» INPUT RECORDS
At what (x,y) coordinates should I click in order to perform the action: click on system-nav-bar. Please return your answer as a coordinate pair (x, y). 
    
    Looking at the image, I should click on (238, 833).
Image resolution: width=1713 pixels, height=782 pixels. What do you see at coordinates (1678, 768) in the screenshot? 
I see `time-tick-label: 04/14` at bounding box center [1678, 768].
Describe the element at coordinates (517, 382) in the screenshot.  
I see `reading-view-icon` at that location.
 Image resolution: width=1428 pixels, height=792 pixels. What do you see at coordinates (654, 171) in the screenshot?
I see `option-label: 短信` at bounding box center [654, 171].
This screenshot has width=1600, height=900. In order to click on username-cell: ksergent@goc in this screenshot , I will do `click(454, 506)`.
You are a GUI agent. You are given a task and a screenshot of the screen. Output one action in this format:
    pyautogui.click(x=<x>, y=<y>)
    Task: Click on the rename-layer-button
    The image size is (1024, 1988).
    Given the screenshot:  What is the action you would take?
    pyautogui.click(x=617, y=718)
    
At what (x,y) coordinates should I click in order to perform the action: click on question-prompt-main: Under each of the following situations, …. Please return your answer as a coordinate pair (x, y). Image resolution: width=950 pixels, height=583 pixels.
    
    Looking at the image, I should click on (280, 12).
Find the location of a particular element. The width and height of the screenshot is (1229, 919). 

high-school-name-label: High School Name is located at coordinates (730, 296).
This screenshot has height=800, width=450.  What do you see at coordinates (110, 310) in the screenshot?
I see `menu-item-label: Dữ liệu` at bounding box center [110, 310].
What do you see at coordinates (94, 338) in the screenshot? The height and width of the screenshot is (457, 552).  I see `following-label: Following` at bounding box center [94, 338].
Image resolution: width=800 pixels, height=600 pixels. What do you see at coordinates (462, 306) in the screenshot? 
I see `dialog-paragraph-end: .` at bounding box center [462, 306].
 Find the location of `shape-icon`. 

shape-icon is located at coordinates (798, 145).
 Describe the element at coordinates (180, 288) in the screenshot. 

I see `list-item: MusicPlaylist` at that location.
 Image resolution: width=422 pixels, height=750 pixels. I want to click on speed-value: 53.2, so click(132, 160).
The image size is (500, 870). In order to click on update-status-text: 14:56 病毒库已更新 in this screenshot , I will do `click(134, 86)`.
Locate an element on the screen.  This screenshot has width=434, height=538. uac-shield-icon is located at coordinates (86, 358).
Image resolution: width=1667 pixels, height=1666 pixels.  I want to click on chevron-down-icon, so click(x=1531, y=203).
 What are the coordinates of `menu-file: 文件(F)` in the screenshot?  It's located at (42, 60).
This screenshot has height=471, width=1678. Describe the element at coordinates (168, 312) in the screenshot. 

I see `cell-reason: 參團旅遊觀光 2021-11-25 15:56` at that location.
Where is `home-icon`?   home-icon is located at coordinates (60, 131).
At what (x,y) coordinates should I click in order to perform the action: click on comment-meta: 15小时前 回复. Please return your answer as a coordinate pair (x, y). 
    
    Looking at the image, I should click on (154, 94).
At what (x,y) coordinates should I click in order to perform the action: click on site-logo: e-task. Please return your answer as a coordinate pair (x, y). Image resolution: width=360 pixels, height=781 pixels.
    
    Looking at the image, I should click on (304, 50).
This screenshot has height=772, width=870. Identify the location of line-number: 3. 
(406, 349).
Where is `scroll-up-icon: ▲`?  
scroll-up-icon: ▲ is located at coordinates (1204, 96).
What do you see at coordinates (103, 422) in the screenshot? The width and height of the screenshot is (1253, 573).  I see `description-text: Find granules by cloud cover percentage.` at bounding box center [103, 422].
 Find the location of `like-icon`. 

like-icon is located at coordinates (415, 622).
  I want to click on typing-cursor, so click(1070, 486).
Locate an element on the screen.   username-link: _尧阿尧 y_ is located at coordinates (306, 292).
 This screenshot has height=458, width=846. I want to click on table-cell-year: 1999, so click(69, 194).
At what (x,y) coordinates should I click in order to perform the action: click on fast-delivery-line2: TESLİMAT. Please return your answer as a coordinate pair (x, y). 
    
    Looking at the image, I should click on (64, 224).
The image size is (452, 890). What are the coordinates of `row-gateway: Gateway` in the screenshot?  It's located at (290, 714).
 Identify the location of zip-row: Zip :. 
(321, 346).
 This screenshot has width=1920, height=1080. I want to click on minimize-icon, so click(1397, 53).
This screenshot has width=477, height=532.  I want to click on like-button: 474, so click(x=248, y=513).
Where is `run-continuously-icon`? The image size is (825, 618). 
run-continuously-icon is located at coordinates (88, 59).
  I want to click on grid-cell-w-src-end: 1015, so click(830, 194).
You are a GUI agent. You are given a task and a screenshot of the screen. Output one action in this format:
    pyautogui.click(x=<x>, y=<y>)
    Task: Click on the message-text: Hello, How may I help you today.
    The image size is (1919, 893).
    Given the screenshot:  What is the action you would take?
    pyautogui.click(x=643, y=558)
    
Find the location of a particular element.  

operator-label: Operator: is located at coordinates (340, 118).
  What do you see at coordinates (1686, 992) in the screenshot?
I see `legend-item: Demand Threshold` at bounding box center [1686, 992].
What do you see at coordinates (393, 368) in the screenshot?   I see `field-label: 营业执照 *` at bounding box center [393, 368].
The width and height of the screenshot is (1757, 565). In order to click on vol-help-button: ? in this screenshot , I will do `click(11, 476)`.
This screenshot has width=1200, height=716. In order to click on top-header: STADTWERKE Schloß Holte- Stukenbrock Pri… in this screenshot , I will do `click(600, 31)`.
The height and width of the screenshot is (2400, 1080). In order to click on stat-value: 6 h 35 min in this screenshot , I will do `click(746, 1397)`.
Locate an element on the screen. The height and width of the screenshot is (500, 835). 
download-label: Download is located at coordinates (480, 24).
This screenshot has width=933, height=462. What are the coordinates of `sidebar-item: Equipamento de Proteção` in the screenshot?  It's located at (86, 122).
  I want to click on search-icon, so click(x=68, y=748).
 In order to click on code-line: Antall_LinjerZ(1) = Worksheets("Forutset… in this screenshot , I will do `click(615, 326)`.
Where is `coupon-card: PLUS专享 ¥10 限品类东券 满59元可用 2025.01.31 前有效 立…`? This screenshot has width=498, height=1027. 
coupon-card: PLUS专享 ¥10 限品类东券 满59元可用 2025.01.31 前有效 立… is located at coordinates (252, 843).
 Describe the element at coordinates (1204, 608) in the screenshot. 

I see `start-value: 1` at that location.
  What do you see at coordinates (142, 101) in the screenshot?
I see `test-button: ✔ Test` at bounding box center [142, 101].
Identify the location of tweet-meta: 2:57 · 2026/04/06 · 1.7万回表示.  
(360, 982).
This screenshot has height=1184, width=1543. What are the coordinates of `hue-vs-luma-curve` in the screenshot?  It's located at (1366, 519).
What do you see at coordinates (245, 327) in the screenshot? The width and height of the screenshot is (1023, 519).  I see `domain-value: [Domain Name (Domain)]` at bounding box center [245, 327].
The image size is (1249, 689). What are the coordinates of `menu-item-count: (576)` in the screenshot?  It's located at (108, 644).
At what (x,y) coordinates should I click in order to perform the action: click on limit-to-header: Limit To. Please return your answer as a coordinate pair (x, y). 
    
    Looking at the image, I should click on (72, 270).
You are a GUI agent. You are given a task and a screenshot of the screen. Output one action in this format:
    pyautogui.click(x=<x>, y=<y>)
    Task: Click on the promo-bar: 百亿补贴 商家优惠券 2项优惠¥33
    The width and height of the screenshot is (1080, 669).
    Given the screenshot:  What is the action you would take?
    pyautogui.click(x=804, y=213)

» TO DO
Write out every item above again, word for word and character for character, with nothing added, dropped, or changed.

» SOLUTION TO THIS PROBLEM
At what (x,y) coordinates should I click in order to perform the action: click on system-nav-bar. Please return your answer as a coordinate pair (x, y). 
    
    Looking at the image, I should click on (238, 833).
Image resolution: width=1713 pixels, height=782 pixels. What do you see at coordinates (1678, 768) in the screenshot? 
I see `time-tick-label: 04/14` at bounding box center [1678, 768].
Describe the element at coordinates (517, 382) in the screenshot.  
I see `reading-view-icon` at that location.
 Image resolution: width=1428 pixels, height=792 pixels. What do you see at coordinates (654, 171) in the screenshot?
I see `option-label: 短信` at bounding box center [654, 171].
This screenshot has width=1600, height=900. In order to click on username-cell: ksergent@goc in this screenshot , I will do `click(454, 506)`.
You are a GUI agent. You are given a task and a screenshot of the screen. Output one action in this format:
    pyautogui.click(x=<x>, y=<y>)
    Task: Click on the rename-layer-button
    The image size is (1024, 1988).
    Given the screenshot:  What is the action you would take?
    pyautogui.click(x=617, y=718)
    
At what (x,y) coordinates should I click in order to perform the action: click on question-prompt-main: Under each of the following situations, …. Please return your answer as a coordinate pair (x, y). Image resolution: width=950 pixels, height=583 pixels.
    
    Looking at the image, I should click on (280, 12).
Find the location of a particular element. The width and height of the screenshot is (1229, 919). 

high-school-name-label: High School Name is located at coordinates (730, 296).
This screenshot has height=800, width=450.  What do you see at coordinates (110, 310) in the screenshot?
I see `menu-item-label: Dữ liệu` at bounding box center [110, 310].
What do you see at coordinates (94, 338) in the screenshot? The height and width of the screenshot is (457, 552).  I see `following-label: Following` at bounding box center [94, 338].
Image resolution: width=800 pixels, height=600 pixels. What do you see at coordinates (462, 306) in the screenshot? 
I see `dialog-paragraph-end: .` at bounding box center [462, 306].
 Find the location of `shape-icon`. 

shape-icon is located at coordinates (798, 145).
 Describe the element at coordinates (180, 288) in the screenshot. 

I see `list-item: MusicPlaylist` at that location.
 Image resolution: width=422 pixels, height=750 pixels. I want to click on speed-value: 53.2, so click(132, 160).
The image size is (500, 870). In order to click on update-status-text: 14:56 病毒库已更新 in this screenshot , I will do `click(134, 86)`.
Locate an element on the screen.  This screenshot has width=434, height=538. uac-shield-icon is located at coordinates (86, 358).
Image resolution: width=1667 pixels, height=1666 pixels.  I want to click on chevron-down-icon, so click(x=1531, y=203).
 What are the coordinates of `menu-file: 文件(F)` in the screenshot?  It's located at (42, 60).
This screenshot has height=471, width=1678. Describe the element at coordinates (168, 312) in the screenshot. 

I see `cell-reason: 參團旅遊觀光 2021-11-25 15:56` at that location.
Where is `home-icon`?   home-icon is located at coordinates (60, 131).
At what (x,y) coordinates should I click in order to perform the action: click on comment-meta: 15小时前 回复. Please return your answer as a coordinate pair (x, y). 
    
    Looking at the image, I should click on (154, 94).
At what (x,y) coordinates should I click in order to perform the action: click on site-logo: e-task. Please return your answer as a coordinate pair (x, y). Image resolution: width=360 pixels, height=781 pixels.
    
    Looking at the image, I should click on (304, 50).
This screenshot has height=772, width=870. Identify the location of line-number: 3. 
(406, 349).
Where is `scroll-up-icon: ▲`?  
scroll-up-icon: ▲ is located at coordinates (1204, 96).
What do you see at coordinates (103, 422) in the screenshot? The width and height of the screenshot is (1253, 573).  I see `description-text: Find granules by cloud cover percentage.` at bounding box center [103, 422].
 Find the location of `like-icon`. 

like-icon is located at coordinates (415, 622).
  I want to click on typing-cursor, so click(1070, 486).
Locate an element on the screen.   username-link: _尧阿尧 y_ is located at coordinates (306, 292).
 This screenshot has height=458, width=846. I want to click on table-cell-year: 1999, so click(69, 194).
At what (x,y) coordinates should I click in order to perform the action: click on fast-delivery-line2: TESLİMAT. Please return your answer as a coordinate pair (x, y). 
    
    Looking at the image, I should click on (64, 224).
The image size is (452, 890). What are the coordinates of `row-gateway: Gateway` in the screenshot?  It's located at (290, 714).
 Identify the location of zip-row: Zip :. 
(321, 346).
 This screenshot has width=1920, height=1080. I want to click on minimize-icon, so click(1397, 53).
This screenshot has width=477, height=532.  I want to click on like-button: 474, so click(x=248, y=513).
Where is `run-continuously-icon`? The image size is (825, 618). 
run-continuously-icon is located at coordinates (88, 59).
  I want to click on grid-cell-w-src-end: 1015, so click(830, 194).
You are a GUI agent. You are given a task and a screenshot of the screen. Output one action in this format:
    pyautogui.click(x=<x>, y=<y>)
    Task: Click on the message-text: Hello, How may I help you today.
    The image size is (1919, 893).
    Given the screenshot:  What is the action you would take?
    pyautogui.click(x=643, y=558)
    
Find the location of a particular element.  

operator-label: Operator: is located at coordinates (340, 118).
  What do you see at coordinates (1686, 992) in the screenshot?
I see `legend-item: Demand Threshold` at bounding box center [1686, 992].
What do you see at coordinates (393, 368) in the screenshot?   I see `field-label: 营业执照 *` at bounding box center [393, 368].
The width and height of the screenshot is (1757, 565). In order to click on vol-help-button: ? in this screenshot , I will do `click(11, 476)`.
This screenshot has width=1200, height=716. In order to click on top-header: STADTWERKE Schloß Holte- Stukenbrock Pri… in this screenshot , I will do `click(600, 31)`.
The height and width of the screenshot is (2400, 1080). In order to click on stat-value: 6 h 35 min in this screenshot , I will do `click(746, 1397)`.
Locate an element on the screen. The height and width of the screenshot is (500, 835). 
download-label: Download is located at coordinates (480, 24).
This screenshot has width=933, height=462. What are the coordinates of `sidebar-item: Equipamento de Proteção` in the screenshot?  It's located at (86, 122).
  I want to click on search-icon, so click(x=68, y=748).
 In order to click on code-line: Antall_LinjerZ(1) = Worksheets("Forutset… in this screenshot , I will do `click(615, 326)`.
Where is `coupon-card: PLUS专享 ¥10 限品类东券 满59元可用 2025.01.31 前有效 立…`? This screenshot has width=498, height=1027. 
coupon-card: PLUS专享 ¥10 限品类东券 满59元可用 2025.01.31 前有效 立… is located at coordinates (252, 843).
 Describe the element at coordinates (1204, 608) in the screenshot. 

I see `start-value: 1` at that location.
  What do you see at coordinates (142, 101) in the screenshot?
I see `test-button: ✔ Test` at bounding box center [142, 101].
Identify the location of tweet-meta: 2:57 · 2026/04/06 · 1.7万回表示.  
(360, 982).
This screenshot has height=1184, width=1543. What are the coordinates of `hue-vs-luma-curve` in the screenshot?  It's located at (1366, 519).
What do you see at coordinates (245, 327) in the screenshot? The width and height of the screenshot is (1023, 519).  I see `domain-value: [Domain Name (Domain)]` at bounding box center [245, 327].
The image size is (1249, 689). What are the coordinates of `menu-item-count: (576)` in the screenshot?  It's located at (108, 644).
At what (x,y) coordinates should I click in order to perform the action: click on limit-to-header: Limit To. Please return your answer as a coordinate pair (x, y). 
    
    Looking at the image, I should click on (72, 270).
You are a GUI agent. You are given a task and a screenshot of the screen. Output one action in this format:
    pyautogui.click(x=<x>, y=<y>)
    Task: Click on the promo-bar: 百亿补贴 商家优惠券 2项优惠¥33
    The width and height of the screenshot is (1080, 669).
    Given the screenshot:  What is the action you would take?
    pyautogui.click(x=804, y=213)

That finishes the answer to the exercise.